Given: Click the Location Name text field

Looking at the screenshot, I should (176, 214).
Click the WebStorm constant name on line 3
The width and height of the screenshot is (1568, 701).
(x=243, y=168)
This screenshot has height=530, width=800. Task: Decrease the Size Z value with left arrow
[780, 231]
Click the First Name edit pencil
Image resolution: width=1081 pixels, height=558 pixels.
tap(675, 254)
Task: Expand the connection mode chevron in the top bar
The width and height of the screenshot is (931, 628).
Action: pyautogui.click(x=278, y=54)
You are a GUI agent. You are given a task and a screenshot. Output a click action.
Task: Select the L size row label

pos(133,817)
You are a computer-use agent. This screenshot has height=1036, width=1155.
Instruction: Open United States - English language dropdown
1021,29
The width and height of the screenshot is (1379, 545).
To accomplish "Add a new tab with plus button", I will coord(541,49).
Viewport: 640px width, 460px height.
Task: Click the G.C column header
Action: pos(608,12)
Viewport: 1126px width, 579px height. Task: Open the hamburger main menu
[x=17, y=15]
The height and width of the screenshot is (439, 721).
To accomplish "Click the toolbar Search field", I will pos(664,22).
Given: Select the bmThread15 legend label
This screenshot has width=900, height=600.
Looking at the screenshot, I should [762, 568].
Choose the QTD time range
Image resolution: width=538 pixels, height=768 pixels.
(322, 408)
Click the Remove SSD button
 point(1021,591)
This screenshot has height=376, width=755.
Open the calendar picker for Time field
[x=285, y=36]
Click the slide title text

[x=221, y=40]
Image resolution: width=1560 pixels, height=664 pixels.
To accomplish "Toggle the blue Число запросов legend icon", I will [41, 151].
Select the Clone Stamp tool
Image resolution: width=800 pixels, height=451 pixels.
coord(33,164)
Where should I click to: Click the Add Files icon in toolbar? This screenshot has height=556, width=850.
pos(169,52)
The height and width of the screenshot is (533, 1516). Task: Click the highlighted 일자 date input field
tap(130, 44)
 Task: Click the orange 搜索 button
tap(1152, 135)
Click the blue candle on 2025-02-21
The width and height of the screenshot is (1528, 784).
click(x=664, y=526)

> Work item
In the material above, how many lines include the string "legend"? Please reply with the number only.

> Answer to this exercise
2